Mitochondrial DNA analysis
The study presented by Lansing et al. ultimately focuses upon the results of their study of the mitochondrial DNA within the tooth. Bearing in mind the uncertain origins of the sample and the length of time since excavation, it is regrettable that Lansing et al. provide no information regarding the protocols employed to assess the authenticity of their mtDNA analyses. As the matter stands, their results and conclusions drawn should be regarded with extreme caution.

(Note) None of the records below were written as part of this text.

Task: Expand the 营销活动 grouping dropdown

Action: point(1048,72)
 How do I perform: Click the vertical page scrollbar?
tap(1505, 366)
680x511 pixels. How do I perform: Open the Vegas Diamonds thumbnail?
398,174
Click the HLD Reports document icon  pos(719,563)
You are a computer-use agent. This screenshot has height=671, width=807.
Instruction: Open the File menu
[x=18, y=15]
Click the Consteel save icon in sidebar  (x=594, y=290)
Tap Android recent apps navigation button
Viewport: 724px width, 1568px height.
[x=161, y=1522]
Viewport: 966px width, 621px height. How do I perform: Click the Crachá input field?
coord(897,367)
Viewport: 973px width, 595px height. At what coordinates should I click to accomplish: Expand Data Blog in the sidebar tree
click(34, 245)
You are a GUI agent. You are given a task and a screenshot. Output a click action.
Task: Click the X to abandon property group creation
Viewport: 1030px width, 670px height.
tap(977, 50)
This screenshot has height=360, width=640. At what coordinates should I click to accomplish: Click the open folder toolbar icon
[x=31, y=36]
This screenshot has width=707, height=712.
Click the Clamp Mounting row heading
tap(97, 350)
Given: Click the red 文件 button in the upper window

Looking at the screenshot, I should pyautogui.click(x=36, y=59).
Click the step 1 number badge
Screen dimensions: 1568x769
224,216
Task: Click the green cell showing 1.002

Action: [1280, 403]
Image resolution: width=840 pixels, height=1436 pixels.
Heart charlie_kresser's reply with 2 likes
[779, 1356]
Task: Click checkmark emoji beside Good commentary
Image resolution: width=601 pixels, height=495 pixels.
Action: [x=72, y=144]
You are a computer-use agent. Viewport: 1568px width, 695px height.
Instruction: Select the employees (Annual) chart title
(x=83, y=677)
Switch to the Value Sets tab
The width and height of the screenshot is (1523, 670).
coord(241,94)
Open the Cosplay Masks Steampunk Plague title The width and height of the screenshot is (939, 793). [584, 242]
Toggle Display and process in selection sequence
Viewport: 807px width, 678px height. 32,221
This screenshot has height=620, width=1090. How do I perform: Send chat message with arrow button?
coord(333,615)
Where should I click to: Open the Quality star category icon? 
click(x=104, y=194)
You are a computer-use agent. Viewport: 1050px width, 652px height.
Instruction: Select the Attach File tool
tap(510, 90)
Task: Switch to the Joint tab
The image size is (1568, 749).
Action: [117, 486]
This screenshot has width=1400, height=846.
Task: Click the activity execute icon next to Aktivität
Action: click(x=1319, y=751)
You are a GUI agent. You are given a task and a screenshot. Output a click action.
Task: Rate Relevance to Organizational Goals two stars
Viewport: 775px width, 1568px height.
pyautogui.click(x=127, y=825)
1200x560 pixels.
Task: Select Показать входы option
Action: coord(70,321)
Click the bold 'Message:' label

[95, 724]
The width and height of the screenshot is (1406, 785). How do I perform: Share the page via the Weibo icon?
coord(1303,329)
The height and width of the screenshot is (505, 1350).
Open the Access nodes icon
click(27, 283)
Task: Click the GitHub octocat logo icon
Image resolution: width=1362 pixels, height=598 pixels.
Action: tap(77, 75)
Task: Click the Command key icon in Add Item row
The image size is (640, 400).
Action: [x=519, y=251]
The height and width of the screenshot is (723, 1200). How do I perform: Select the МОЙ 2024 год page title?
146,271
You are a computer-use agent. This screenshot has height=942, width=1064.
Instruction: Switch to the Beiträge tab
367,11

Several researchers have pointed to the dangers of assaying prehistoric populations using a restricted set of polymorphisms culled from modern populations since these may carry much less genetic variation than their ancestors, or may be more distantly related to ancient populations than is currently recognised. To assay ancient specimens for only a few diagnostic markers is to invite incorrect haplogroup assignments. Furthermore, whilst it has been demonstrated that in cold dry environments mtDNA has the potential to survive in the burial environment for thousands of years these environmental conditions are certainly not those of the Sembiran/Pacung sites where temperature, site hydrology, redox potential, pH and microbial infestation would all be conducive to oxidative and hydrolytic chemical attack and enzymatic attack on the tooth's mtDNA. Post-mortem hydrolytic damage results in deamination and depurination of nucleotide sites in the hypervariable and coding regions of the tooth's mtDNA. This will result in amplified sequences containing artefacts, particularly if a small number of DNA templates initiate the polymerase chain reaction (PCR). These artefacts, which are particularly troublesome if the quantity of pre-PCR mtDNA is low, will, if undetected, lead to incorrect mtDNA typing of the tooth and to subsequent errors in any phylogenetic analysis. In fact, the ancient mtDNA tooth's hypervariable region sites 16261 and those that are associated with haplogroup A (16223, 16290 and 16319) are sites which are susceptible to diagenetic alteration. Given the undoubtedly degraded nature of any existing endogenous tooth mtDNA and that the only reliable indication for a haplogroup A classification is that obtained from the single A-G transition at point 663 in the coding region, any conclusion that the Sembiran tooth necessarily derived from its north-east Indian ancestry would seem to be premature. Even supposing that the mtDNA derived from the tooth is authentic and its mtDNA analysis reliable, the mtDNA haplotype within the 'Pacung tooth' is not unique. Apart from the two private substitutions detected, the haplotype reported for the tooth is present in current Asian populations and is not exclusive to a particular geographic area.
Summary
Unfortunately, too little detail is given regarding the tooth, the circumstances of its discovery and the conditions of its storage to enable anyone to evaluate the validity of the claims now being made for it. On the basis of the currently available information, there is insufficient evidence to substantiate any of the conclusions made for the tooth found at Pacung/Sembiran and in particular the assertion that the tooth belonged to an Indian (foreign) trader present on Bali c. 150-200 BC. It is important to note that this study does not preclude the possibility that the presence of Rouletted Ware and Kharaoshthi graffito may still indicate direct trading links with India. Unfortunately, this conclusion cannot be reached via the evidence presented in the article. It would also seem that major obstacles exist between reliable mtDNA determinations and specifying the provenance of ancient Southeast Asian individuals, at least until some other more distinctive biomarker becomes available.